Inhibition of KDM4A restricts SQLE transcription and induces oxidative stress imbalance to suppress bladder cancer
Jiapeng Zhang,
Hang Xu,
Yirui He,
Xiaonan Zheng,
Tianhai Lin,
Lu Yang,
Ping Tan,
Qiang Wei
Affiliations
Jiapeng Zhang
Department of Urology, Institute of Urology, Sichuan Clinical Research Center for Urological and Kidney Diseases, West China Hospital, Sichuan University, Chengdu, China
Hang Xu
Department of Urology, Institute of Urology, Sichuan Clinical Research Center for Urological and Kidney Diseases, West China Hospital, Sichuan University, Chengdu, China
Yirui He
Department of Hematology, West China Hospital, Sichuan University, Chengdu, China
Xiaonan Zheng
Department of Urology, Institute of Urology, Sichuan Clinical Research Center for Urological and Kidney Diseases, West China Hospital, Sichuan University, Chengdu, China
Tianhai Lin
Department of Urology, Institute of Urology, Sichuan Clinical Research Center for Urological and Kidney Diseases, West China Hospital, Sichuan University, Chengdu, China; Corresponding author.
Lu Yang
Department of Urology, Institute of Urology, Sichuan Clinical Research Center for Urological and Kidney Diseases, West China Hospital, Sichuan University, Chengdu, China; Corresponding author.
Ping Tan
Department of Urology, Institute of Urology, Sichuan Clinical Research Center for Urological and Kidney Diseases, West China Hospital, Sichuan University, Chengdu, China; Corresponding author.
Qiang Wei
Department of Urology, Institute of Urology, Sichuan Clinical Research Center for Urological and Kidney Diseases, West China Hospital, Sichuan University, Chengdu, China; Corresponding author.

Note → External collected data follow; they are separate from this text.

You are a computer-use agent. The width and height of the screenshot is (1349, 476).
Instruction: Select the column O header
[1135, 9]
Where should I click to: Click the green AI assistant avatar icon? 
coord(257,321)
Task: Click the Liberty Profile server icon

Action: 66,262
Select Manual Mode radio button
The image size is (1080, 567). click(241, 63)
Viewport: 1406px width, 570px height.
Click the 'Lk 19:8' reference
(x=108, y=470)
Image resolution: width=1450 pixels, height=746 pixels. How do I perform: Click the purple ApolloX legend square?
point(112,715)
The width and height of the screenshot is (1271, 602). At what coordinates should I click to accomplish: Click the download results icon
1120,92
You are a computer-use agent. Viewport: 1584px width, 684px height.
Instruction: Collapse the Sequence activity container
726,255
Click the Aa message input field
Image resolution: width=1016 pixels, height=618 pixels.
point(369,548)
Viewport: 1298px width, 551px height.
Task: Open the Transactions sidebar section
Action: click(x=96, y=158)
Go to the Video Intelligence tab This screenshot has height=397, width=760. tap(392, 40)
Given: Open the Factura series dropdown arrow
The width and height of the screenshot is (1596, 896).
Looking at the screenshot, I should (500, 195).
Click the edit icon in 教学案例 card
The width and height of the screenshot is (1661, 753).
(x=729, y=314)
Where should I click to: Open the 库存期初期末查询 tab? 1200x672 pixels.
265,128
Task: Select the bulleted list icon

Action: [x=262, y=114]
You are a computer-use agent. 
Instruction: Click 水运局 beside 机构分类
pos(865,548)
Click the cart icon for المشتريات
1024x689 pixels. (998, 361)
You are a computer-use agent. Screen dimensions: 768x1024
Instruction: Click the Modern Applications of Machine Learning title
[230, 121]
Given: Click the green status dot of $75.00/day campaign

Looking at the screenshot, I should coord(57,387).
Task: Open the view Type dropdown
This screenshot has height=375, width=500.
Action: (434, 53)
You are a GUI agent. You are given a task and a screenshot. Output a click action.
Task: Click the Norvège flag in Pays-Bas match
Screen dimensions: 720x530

In clinical practice, the limited efficacy of standard comprehensive therapy for advanced bladder cancer and the lack of targeted treatment options are well recognized. Targeting abnormal epigenetic modifications in tumors has shown considerable potential in cancer therapy. Through drug screening in tumor organoids, we identified that ML324, a histone lysine demethylase 4A (KDM4A) inhibitor, exhibits potent antitumor effects in both in vitro and in vivo cancer models. Mechanistically, Kdm4a demethylates H3K9me3, leading to chromatin opening and increased accessibility of Gabpa to the squalene epoxidase (Sqle) gene promoter, resulting in transcriptional activation. Inhibition of Kdm4a downregulates Sqle transcription, blocking cholesterol synthesis and causing squalene (SQA) accumulation. This process induces reactive oxygen species (ROS) clearance and suppresses JNK/c-Jun phosphorylation, ultimately inducing apoptosis. Furthermore, ML324 treatment significantly inhibited tumor growth in bladder cancer patient-derived xenograft (PDX) models. Our findings reveal the presence of a Kdm4a-Sqle-ROS-JNK/c-Jun signaling axis that regulates oxidative stress balance, offering a novel strategy for targeted therapy in bladder cancer.